Саша днем был в детском садике под надзором старушек-нянек, куда вели и несли ребят всех дошкольных возрастов. Дети постарше играли во дворе, сосункам была отведена изба.
За сенокосом подоспела уборка урожая. Даже и дня передышки не было. Ольга вязала снопы за жаткой, крючила горох, теребила лен, копала картошку, трудилась на молотьбе. Не сразу и не все получалось у нее складно, порой своим неумением вызывала безобидный смешок колхозниц, а чаще удивляла их ловкостью, с какой спорилось в ее руках любое незнакомое ей дело.
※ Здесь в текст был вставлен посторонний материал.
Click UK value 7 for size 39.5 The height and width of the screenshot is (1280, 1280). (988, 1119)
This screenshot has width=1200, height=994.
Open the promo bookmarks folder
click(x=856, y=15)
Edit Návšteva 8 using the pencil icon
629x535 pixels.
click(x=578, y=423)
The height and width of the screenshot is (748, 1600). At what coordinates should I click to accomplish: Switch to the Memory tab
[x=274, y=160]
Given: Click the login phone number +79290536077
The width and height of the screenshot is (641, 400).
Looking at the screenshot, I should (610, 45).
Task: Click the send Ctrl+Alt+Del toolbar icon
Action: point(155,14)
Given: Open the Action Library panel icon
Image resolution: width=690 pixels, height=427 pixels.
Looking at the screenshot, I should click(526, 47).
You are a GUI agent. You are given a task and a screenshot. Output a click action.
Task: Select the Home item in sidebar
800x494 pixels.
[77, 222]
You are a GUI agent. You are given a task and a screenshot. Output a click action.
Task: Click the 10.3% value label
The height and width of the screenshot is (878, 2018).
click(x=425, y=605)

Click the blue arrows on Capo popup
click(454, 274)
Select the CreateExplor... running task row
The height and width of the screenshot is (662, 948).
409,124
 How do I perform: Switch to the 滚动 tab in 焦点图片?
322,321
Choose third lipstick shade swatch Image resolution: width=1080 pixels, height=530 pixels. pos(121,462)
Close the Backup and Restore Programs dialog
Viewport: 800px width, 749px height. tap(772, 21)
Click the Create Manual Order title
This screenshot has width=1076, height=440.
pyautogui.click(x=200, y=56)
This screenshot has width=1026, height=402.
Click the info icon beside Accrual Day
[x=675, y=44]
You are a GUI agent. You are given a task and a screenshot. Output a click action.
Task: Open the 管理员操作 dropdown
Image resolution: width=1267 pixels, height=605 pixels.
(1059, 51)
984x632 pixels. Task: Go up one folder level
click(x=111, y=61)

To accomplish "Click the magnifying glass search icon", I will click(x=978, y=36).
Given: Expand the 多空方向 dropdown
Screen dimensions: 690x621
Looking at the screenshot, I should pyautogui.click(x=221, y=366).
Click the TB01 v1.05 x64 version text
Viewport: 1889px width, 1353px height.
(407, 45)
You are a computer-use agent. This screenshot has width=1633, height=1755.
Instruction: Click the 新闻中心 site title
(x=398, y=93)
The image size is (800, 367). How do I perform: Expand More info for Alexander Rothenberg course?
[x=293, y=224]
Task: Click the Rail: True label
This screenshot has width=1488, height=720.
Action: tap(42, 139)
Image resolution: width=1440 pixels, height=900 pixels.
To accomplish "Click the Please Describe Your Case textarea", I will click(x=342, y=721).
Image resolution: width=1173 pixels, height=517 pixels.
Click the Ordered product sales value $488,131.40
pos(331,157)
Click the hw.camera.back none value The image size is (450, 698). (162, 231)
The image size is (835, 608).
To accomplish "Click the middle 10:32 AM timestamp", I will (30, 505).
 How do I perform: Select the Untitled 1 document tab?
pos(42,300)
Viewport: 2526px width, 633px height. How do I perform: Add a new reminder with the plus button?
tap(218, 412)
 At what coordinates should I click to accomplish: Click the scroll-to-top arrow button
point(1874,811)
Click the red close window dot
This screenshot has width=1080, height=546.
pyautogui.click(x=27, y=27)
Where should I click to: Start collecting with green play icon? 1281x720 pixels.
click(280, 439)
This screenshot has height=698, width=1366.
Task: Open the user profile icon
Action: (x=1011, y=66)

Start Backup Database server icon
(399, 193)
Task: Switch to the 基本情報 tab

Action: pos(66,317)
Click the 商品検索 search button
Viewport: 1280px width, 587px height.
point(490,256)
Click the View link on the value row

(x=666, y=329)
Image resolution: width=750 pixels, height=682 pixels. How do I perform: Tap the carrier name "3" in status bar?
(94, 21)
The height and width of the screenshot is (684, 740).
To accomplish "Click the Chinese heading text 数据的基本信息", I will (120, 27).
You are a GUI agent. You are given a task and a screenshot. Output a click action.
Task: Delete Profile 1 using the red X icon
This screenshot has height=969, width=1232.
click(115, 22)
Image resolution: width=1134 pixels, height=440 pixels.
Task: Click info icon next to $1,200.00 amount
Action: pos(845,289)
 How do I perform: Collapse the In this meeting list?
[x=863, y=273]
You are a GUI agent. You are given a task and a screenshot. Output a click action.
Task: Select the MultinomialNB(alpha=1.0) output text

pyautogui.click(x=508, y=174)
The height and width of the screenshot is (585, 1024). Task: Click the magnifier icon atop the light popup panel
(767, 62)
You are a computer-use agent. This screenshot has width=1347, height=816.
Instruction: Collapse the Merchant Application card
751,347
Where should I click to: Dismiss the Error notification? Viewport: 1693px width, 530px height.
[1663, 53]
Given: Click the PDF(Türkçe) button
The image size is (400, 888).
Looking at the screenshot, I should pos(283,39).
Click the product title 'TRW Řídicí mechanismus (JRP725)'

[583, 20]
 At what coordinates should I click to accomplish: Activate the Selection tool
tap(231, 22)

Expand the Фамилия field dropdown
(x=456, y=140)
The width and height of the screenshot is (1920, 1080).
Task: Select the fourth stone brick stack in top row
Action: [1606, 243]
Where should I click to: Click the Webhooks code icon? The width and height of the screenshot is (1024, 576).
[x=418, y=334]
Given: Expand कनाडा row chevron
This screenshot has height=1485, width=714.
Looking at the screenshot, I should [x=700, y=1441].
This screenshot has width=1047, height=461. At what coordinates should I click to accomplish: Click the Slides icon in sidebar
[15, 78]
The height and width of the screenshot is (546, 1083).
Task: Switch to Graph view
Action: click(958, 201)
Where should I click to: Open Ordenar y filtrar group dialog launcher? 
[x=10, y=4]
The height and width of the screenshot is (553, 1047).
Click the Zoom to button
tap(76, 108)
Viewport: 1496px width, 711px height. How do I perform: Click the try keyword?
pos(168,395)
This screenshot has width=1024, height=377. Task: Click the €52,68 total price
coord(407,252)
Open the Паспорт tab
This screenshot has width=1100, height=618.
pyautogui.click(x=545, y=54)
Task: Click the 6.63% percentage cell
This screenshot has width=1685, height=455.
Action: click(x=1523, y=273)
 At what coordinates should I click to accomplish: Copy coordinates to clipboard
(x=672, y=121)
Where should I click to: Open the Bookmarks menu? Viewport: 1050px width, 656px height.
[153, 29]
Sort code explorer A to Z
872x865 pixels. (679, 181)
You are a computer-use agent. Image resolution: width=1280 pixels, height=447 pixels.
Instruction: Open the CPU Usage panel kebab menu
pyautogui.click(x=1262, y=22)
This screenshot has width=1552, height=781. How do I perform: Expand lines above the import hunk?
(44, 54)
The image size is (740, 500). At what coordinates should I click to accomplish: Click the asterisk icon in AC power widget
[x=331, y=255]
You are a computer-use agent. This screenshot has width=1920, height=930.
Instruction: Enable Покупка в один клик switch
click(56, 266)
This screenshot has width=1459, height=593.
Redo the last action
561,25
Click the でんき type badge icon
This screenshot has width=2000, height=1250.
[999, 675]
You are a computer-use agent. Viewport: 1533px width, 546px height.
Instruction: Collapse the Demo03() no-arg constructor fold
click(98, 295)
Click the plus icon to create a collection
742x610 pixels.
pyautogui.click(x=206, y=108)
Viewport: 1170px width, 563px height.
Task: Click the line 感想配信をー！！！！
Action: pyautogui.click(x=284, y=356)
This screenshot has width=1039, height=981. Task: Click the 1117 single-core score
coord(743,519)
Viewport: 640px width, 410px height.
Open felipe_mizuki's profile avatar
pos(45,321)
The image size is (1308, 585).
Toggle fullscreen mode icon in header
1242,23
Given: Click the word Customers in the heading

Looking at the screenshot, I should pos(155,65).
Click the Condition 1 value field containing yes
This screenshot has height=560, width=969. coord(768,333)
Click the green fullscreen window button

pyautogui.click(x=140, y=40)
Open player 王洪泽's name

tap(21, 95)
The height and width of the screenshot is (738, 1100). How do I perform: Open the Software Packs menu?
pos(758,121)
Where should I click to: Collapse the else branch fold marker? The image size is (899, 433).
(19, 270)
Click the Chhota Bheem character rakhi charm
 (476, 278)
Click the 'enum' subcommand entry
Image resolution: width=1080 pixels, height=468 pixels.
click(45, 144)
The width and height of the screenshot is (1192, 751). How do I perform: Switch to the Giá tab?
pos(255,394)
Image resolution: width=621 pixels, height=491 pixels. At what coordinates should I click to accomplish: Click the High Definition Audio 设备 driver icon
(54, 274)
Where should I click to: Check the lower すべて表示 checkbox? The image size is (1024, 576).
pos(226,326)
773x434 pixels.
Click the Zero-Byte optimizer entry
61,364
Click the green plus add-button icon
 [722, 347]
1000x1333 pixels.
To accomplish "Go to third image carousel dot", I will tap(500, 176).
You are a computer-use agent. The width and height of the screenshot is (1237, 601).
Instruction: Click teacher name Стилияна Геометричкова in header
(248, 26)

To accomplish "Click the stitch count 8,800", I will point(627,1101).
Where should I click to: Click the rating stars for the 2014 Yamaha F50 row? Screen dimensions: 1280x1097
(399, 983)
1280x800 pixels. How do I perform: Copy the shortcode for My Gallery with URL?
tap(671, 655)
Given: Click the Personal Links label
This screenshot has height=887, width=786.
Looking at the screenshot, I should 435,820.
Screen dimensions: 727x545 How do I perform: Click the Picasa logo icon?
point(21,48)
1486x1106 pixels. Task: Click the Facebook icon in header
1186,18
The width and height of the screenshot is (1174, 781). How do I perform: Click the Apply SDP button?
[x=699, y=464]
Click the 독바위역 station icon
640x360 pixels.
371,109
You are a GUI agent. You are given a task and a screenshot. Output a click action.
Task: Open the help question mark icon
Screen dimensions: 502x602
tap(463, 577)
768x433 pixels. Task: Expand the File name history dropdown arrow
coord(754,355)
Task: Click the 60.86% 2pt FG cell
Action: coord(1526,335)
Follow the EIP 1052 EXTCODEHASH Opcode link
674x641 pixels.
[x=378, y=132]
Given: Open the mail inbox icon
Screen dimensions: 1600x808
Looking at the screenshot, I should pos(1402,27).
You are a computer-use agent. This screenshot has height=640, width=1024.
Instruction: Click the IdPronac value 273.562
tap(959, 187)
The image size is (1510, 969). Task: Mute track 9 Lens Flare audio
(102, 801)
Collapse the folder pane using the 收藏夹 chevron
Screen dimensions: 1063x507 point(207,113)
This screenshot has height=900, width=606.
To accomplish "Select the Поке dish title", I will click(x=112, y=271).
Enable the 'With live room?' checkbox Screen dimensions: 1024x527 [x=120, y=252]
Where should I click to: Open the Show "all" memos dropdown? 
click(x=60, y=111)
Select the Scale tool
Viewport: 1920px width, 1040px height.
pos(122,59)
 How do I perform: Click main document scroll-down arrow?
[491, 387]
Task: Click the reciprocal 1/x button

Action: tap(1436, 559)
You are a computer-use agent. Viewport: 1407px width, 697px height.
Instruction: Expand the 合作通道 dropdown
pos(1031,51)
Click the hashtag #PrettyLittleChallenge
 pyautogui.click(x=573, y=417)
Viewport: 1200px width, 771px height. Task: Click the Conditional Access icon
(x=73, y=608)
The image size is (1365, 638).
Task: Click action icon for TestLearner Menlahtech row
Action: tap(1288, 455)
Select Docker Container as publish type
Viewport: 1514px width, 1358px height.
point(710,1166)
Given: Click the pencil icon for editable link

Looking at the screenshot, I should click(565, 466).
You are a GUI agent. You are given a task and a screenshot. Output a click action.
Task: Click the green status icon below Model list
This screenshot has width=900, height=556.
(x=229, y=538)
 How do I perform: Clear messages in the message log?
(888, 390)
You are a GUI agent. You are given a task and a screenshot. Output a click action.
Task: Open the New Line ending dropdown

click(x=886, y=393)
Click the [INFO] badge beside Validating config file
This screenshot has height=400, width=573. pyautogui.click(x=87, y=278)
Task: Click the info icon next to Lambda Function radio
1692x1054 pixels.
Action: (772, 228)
Но однажды Ольга все же подкачала.
Как-то на втором месяце ее жизни в деревне занедужилось Павлиновне. Лежала на печке, ворочалась с боку на бок, выгоняла хворь. Ольга в тот день пораньше дернулась с поля — готовила на всю семью обед. Обедали они обычно все вместе в передней избе. Ели из одного эмалированного блюда. Еда была сытная, но по-деревенски простая: варились щи, каша или жарилась яичница, на верхосытку — кринка молока. Ольга же умела изготовить и суп отличный, придумывала на второе то запеканку творожную, то мясные биточки с овощами, то еще что-нибудь необычное. А угождала она больше всего закуской. Натрет ли редьки с морковью, приправив постным маслом, сделает ли из зеленого лука с яичком салат, нарежет ли ломтиками помидоров и украсит колечками репчатого лука — все всем правилось.
В этот раз Ольга приготовила винегрет. Евдоким Никитич ел да похваливал. Ульяна Павлиновна тоже сидела за столом.
— Учись, старбень, — говорил он ей. — Век доживаешь, а ни разу обедом вкусным не накормила. Вот ведь тот же продукт, можно сказать силос, а сделано — объеденье!
Павлиновна, конечно, огрызнулась:
— К лешаку! Поздно мне переучиваться. Возьми переженись. Теперь это модно. Молодая во всем угодит…
Евдоким Никитич останавливал:
— Э, понесла! Ей про Фому, а она про Ерему.
Ольге было неловко: она стала причиной сердитого разговора за столом. Чтоб как-то сгладить, сказала:
— Не хитрое дело — обед готовить, когда есть на чего.
Евдоким Никитич подхватил:
— Вот и я говорю: пускай перенимает, учится.
— Да хватит вам, поешьте спокойно, — вмешалась Ирина.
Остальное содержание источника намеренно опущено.